Kurt Düwell’e göre, kültür dış politikasının altı çeşidi bulunmaktadır: Birincisi, kültürün yayılmasıdır, kültürün başka bir millet tarafından örnek alınması şeklinde gerçekleşmektedir. İkincisi, kültürel öz tanımlama yani kendi kültürünün reklamını yaparken karşılıklılık esası gereği diğer milletin kültürel değerlerini de tanımadır. Üçüncüsü, kültürel yayılmacılıktır ve kültürün diğer milletlere benimsetilmek istenirken onların birikimlerinin kabul edilmek istenmemesidir. Dördüncüsü, kültür propagandası, devletin gücünü artırmak esas olduğundan diğerlerinin işbirliği istekleri kabul edilmek istenmez. Beşincisi, kültür emperyalizmi, kültürün bilinçli olarak saldırganca benimsetilmesi, işbirliğinin reddedilmesidir. Altıncısı, ise kültür ve gelişmedir, zengin ve fakir ülkeler arası teknik ve ekonomik işbirliğini teşvik etmeye yaramaktadır (Türk, 2012: 641-642). Bu altı noktadan Özal dönemi için vurgulanabilecek olan, kültür ve gelişmedir.
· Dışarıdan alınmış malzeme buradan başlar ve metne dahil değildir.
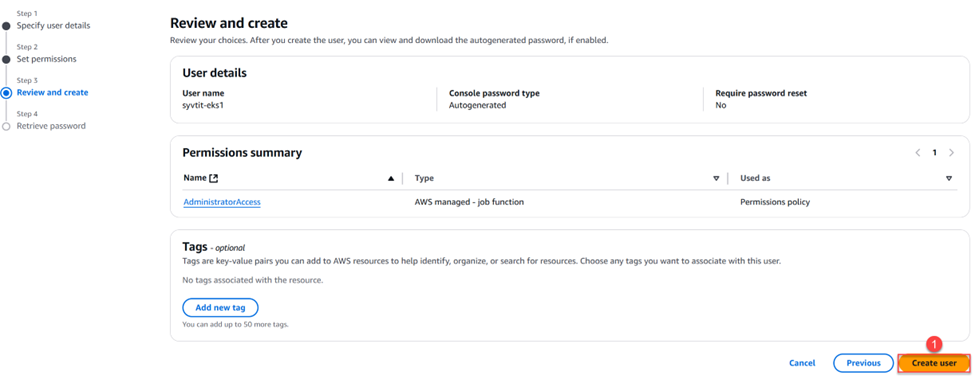Select the active Step 3 circle marker
Viewport: 975px width, 379px height.
coord(6,93)
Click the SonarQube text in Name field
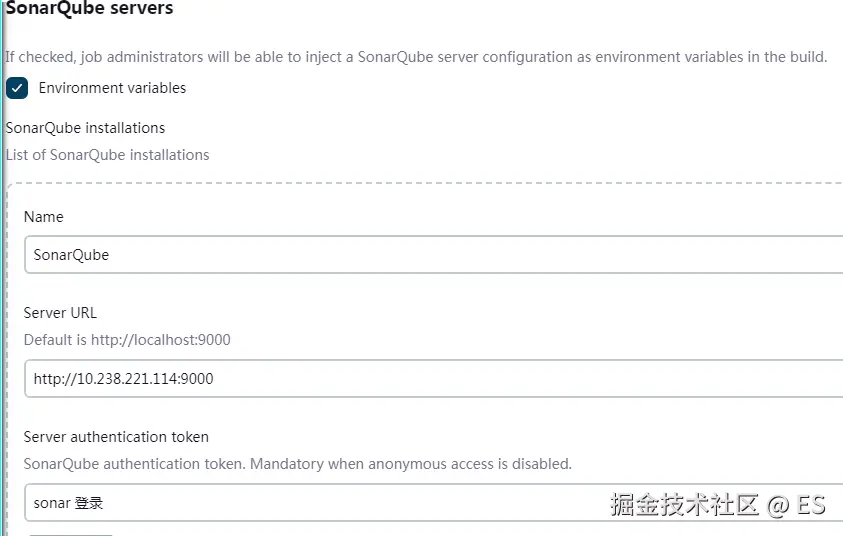843x536 pixels. (71, 255)
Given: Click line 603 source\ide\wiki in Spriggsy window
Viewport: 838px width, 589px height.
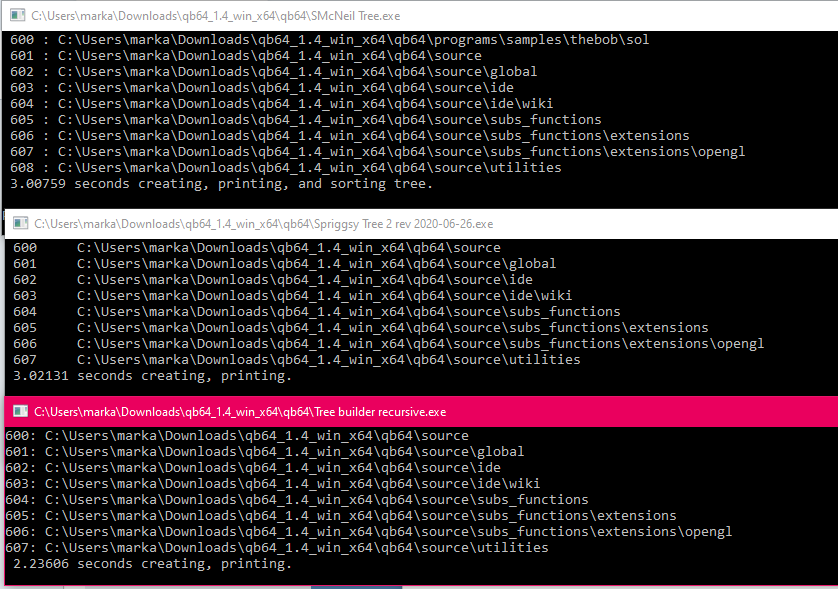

Yani kültürel olarak yakın ülkelerle ekonomik ve siyasi olarak bağ kurulması, farklı özellikte, farklı kültürün temsil edildiği ülkelerle ise önce ekonomik sonra siyasi bağlamda bir ilişki kurulması yoluyla ittifakların oluşumu yolunda adımlar atılmasıdır.

Kültür politikası kültürün, evrensel, ulusal veya sınıfsal olarak ele alınmasına göre farklı özellikler göstermektedir. Evrensel kültürü meydana getiren çelişik öğelerin birliği farklı düzeylerde ele alınmaktadır. Sınıf kültürü çelişkisi ancak uzlaşmaz karşıt iki sınıfın kültürünün çelişkileri olabilir ve bu çelişkileri ancak bir üst düzey ulusal kültürde, bir oranda çözümlenebilir. Farklı ulusal kültürlerin çelişkileri bu ülkelerin ait oldukları sistem tarafından belirlenir. Yeryüzü ölçeğinde en genel belirleyici çelişki iki sistemin kültürlerinin çelişkisidir. Bu çelişkinin çözümü ise evrensel kültür olmalıdır ( Çeçen, 1996: 26-27).

Kültür dış politikasını geliştiren en önemli gelişmeler arasında yurt dışı görevlendirmeleri, kuruluşlar arası bağlar, işbirlikleri, ülkeler arası insan trafiği, ülkenin doğrudan veya dolaylı olarak tanıtılması, maddi yardımlar, dil kursları ve eğitim çalışmaları gösterilebilir.

Dış politikada kültürün yeri giderek büyümeye başlarken bu durum kültür değerleri olan bu adet ve geleneklerin özümsenmesi, dışlanması ya da birinin kabul

35

edilip diğerinin reddedilmesine neden olabilecektir. Bu nedenle toplumda kültürlerin entegrasyonu önem taşımaktadır.